Passage provided ->
^^^^^^^^^^^^^^^^

In 1932, FDR’s nomination was achieved because of Hearst’s support, and FDR believed his future success depended on keeping that support.
Hearst explained his attitude clearly in a letter to his former wife, Millicent Hearst:
I became alarmed at Gov. Roosevelt’s internationalistic attitude. I feel very deeply and intensely on this subject. I cannot see that entangling ourselves in European affairs is going to do us any good in any way, while there are possibilities of such utter disaster as are terrifying to contemplate.
The possibilities of being involved in a world war, and of being on the losing side, and of having our country subjected to crushing indemnity, and even deprived of some of its territory, is something that should make us hesitate at being overaltruistically interested in European complications.
Hearst decided to support FDR when he “came out with a very fine letter denying any desire to involve our nation in foreign entanglements. This was most reassuring and allayed my fears….”
Hearst’s support assured Roosevelt’s nomination, and he concluded his letter: “I am glad to have had a hand in accomplishing it…. I will work everywhere for him, in our papers and over our radios and in the news reels….”
After 1932, only ER, Lape, and their circle continued their World Court campaign for “ratification now.” By the summer of 1933, “Delay” on the World Court was established bipartisan policy.
FDR’s deal with Hearst—who delivered California and Texas—was faithfully kept. ER knew that it included FDR’s agreement to turn his back on the World Court, all “entangling alliances,” and multilateral efforts. Initially, when she learned of his convention promise, it had made her so furious she did not speak with her husband for days. FDR was so upset by his wife’s stony silence that he called ER’s friend and one of his champions, Agnes Brown Leach, to come for a visit and mollify her. Leach arrived, but supported ER.
For months it was unclear where FDR really stood regarding Europe’s 1933 efforts for disarmament and international economic accord. He insisted only that his options were restrained by “pragmatic” politics: Hearst’s support, Senate support. FDR would take no leadership risks concerning international relations that might threaten his domestic programs.
Daily, ER agonized over the dire headlines of aggression and betrayal out of Germany and Japan. Now her husband’s policy seemed even to depart from Hoover’s “nonrecognition” policy against aggressor states: FDR’s new isolationist sentiments insisted upon absolute neutrality, and a refusal even to name the aggressor.*
In the spring of 1933, the US was silent as Japan moved deeper into China, stopping only thirteen miles from Peking before negotiating a truce on 31 May 1933.
Although FDR frequently recalled his family’s close commercial ties with China, he did not suggest an arms embargo, or any other public response, even when Japan withdrew from the League of Nations in April. The western world was passive while the Soviets worried about their eastern territories, and Japanese militarists announced their “Imperial Destiny,” which included East Asia, the South Seas, and the entire Western Pacific.

^^^^^^^^^^^^^^^^

Dataset records ->
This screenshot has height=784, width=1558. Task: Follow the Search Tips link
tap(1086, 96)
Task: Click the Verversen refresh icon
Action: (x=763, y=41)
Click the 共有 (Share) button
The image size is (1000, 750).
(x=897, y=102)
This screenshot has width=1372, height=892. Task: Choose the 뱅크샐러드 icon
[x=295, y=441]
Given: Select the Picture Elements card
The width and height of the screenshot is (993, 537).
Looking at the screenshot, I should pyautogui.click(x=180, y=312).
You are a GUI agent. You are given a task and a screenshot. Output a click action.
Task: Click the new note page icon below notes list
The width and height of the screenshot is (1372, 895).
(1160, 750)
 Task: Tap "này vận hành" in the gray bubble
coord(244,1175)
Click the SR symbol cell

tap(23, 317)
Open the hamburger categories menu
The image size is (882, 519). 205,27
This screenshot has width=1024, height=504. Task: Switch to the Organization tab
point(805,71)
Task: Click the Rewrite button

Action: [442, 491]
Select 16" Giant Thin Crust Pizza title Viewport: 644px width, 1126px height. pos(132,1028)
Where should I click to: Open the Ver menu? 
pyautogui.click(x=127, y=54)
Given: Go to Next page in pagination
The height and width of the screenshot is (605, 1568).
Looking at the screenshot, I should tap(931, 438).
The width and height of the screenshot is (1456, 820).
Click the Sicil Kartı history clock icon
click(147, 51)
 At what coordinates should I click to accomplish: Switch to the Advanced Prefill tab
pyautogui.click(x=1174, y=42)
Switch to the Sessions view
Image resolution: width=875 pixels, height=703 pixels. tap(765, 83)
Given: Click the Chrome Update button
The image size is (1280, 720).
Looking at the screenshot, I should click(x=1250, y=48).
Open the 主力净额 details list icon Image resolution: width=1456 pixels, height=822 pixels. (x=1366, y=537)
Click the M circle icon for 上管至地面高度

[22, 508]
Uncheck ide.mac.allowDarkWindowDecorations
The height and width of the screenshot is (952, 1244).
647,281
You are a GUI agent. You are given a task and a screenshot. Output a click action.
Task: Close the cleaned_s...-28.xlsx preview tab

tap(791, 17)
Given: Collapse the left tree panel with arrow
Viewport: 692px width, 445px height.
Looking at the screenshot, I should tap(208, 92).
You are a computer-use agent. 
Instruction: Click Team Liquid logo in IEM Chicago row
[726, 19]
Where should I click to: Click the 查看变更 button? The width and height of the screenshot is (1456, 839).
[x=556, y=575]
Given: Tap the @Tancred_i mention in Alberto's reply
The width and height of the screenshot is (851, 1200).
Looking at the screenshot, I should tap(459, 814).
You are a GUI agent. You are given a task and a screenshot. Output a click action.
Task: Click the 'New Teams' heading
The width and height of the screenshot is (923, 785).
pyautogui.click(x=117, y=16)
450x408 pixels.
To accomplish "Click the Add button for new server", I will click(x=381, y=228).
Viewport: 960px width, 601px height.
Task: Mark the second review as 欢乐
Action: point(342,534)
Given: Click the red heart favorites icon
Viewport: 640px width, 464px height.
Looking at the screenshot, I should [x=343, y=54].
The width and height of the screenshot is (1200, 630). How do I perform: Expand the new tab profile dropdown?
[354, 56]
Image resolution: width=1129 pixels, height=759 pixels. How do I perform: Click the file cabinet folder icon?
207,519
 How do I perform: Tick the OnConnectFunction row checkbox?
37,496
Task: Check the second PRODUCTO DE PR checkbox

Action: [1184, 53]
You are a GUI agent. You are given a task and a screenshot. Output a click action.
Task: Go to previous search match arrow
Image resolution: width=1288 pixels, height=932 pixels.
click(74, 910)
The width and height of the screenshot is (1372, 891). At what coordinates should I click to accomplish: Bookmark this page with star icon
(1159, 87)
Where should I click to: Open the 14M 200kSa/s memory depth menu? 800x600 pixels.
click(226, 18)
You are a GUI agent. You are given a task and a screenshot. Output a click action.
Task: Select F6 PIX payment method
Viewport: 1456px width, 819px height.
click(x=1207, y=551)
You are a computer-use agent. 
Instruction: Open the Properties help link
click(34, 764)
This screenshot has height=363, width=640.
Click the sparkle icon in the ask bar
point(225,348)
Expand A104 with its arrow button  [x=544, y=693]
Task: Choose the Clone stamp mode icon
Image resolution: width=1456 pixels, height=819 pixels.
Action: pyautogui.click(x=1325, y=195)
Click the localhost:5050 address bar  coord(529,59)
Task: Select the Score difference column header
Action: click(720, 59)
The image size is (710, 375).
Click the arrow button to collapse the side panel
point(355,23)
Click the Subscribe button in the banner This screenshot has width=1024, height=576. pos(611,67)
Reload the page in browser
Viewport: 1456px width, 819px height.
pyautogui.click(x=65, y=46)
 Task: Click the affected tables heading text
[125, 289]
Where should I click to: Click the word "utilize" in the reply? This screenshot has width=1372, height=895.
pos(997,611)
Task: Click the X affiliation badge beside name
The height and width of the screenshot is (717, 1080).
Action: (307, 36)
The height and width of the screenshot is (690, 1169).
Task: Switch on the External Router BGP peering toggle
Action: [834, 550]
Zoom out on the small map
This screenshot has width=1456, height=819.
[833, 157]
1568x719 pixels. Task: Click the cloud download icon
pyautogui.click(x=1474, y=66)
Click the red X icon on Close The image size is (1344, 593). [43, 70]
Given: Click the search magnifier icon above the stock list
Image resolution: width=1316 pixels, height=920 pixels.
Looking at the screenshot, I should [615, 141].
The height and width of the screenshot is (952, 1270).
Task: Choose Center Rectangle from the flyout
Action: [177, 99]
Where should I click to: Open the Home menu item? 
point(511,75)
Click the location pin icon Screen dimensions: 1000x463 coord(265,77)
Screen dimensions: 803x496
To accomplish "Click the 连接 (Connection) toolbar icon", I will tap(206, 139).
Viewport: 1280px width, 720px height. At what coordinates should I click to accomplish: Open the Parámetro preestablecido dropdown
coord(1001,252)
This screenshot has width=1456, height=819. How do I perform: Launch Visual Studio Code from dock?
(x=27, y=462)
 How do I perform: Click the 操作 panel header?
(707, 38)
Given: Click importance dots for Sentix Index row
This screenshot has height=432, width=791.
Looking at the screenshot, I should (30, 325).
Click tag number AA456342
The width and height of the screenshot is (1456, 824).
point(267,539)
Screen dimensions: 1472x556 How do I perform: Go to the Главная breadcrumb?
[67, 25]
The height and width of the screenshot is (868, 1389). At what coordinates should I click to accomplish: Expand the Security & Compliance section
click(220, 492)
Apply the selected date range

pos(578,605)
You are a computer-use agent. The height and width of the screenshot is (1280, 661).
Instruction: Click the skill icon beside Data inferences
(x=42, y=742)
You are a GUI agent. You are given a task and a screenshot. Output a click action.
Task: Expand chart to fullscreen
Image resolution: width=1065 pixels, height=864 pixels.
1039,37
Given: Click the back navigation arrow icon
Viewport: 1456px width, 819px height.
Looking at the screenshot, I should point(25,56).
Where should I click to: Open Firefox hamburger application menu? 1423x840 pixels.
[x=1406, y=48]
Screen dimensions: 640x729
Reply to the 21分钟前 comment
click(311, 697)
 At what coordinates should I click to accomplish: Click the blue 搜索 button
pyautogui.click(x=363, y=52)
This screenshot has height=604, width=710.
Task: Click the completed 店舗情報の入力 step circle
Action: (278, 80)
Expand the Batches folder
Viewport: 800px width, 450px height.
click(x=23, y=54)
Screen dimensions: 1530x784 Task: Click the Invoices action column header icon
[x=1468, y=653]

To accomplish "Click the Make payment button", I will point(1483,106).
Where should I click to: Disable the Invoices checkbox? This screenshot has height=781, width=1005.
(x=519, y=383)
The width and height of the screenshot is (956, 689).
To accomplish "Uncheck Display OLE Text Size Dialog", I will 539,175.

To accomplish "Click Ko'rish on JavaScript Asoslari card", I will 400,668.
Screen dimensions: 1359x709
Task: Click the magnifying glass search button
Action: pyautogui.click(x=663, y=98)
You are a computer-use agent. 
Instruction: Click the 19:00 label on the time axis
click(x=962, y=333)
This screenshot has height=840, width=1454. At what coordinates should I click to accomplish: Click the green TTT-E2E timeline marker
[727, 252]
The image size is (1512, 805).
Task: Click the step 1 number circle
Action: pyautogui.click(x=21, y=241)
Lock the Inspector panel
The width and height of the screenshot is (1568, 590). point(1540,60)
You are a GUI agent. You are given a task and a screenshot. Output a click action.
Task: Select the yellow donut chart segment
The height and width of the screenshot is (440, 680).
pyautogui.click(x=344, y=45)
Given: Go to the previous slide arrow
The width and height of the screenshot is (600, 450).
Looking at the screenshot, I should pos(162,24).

^^^^^^^^^^^^^^^^

Direction 1 -> In the passage on FDR and Hearst, could you write out everything from "In 1932, FDR’s" down to "terrifying to contemplate." without changing a word?
Direction 2 -> How would you render this sentence from the passage on FDR and Hearst in Spanish: "FDR would take no leadership risks concerning international relations that might threaten his domestic programs."

Written solution 1 ->
In 1932, FDR’s nomination was achieved because of Hearst’s support, and FDR believed his future success depended on keeping that support.
Hearst explained his attitude clearly in a letter to his former wife, Millicent Hearst:
I became alarmed at Gov. Roosevelt’s internationalistic attitude. I feel very deeply and intensely on this subject. I cannot see that entangling ourselves in European affairs is going to do us any good in any way, while there are possibilities of such utter disaster as are terrifying to contemplate.

Written solution 2 -> FDR no asumiría ningún riesgo de liderazgo en materia de relaciones internacionales que pudiera amenazar sus programas internos.